[Opening Task input section]
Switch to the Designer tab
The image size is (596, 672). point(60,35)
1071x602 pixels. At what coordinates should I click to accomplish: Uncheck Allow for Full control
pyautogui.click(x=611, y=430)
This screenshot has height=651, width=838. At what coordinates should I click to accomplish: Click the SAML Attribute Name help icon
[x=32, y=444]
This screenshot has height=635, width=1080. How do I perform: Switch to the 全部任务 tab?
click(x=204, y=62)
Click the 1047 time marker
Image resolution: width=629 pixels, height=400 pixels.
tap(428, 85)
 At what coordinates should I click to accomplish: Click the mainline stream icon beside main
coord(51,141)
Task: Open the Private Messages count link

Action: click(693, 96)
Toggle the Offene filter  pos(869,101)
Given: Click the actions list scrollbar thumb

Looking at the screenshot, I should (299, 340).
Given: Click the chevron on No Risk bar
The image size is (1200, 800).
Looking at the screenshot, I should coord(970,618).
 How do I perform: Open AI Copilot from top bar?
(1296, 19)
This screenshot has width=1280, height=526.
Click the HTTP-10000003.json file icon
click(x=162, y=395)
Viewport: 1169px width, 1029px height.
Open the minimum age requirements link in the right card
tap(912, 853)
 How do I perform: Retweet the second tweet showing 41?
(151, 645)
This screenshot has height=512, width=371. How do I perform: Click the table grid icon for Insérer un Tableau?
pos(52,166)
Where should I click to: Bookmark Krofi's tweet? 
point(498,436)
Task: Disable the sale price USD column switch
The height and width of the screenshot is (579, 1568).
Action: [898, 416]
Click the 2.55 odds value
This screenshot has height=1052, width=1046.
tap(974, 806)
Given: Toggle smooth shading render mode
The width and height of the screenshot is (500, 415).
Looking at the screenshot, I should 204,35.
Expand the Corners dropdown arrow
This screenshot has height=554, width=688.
[Closing Task input section]
Directions – The line containing "Toggle the Offene" and every line after it, through the last one above, should be written out word for word.

Solution for this exercise –
Toggle the Offene filter  pos(869,101)
Given: Click the actions list scrollbar thumb

Looking at the screenshot, I should (299, 340).
Given: Click the chevron on No Risk bar
The image size is (1200, 800).
Looking at the screenshot, I should coord(970,618).
 How do I perform: Open AI Copilot from top bar?
(1296, 19)
This screenshot has width=1280, height=526.
Click the HTTP-10000003.json file icon
click(x=162, y=395)
Viewport: 1169px width, 1029px height.
Open the minimum age requirements link in the right card
tap(912, 853)
 How do I perform: Retweet the second tweet showing 41?
(151, 645)
This screenshot has height=512, width=371. How do I perform: Click the table grid icon for Insérer un Tableau?
pos(52,166)
Where should I click to: Bookmark Krofi's tweet? 
point(498,436)
Task: Disable the sale price USD column switch
The height and width of the screenshot is (579, 1568).
Action: [898, 416]
Click the 2.55 odds value
This screenshot has height=1052, width=1046.
tap(974, 806)
Given: Toggle smooth shading render mode
The width and height of the screenshot is (500, 415).
Looking at the screenshot, I should 204,35.
Expand the Corners dropdown arrow
This screenshot has height=554, width=688.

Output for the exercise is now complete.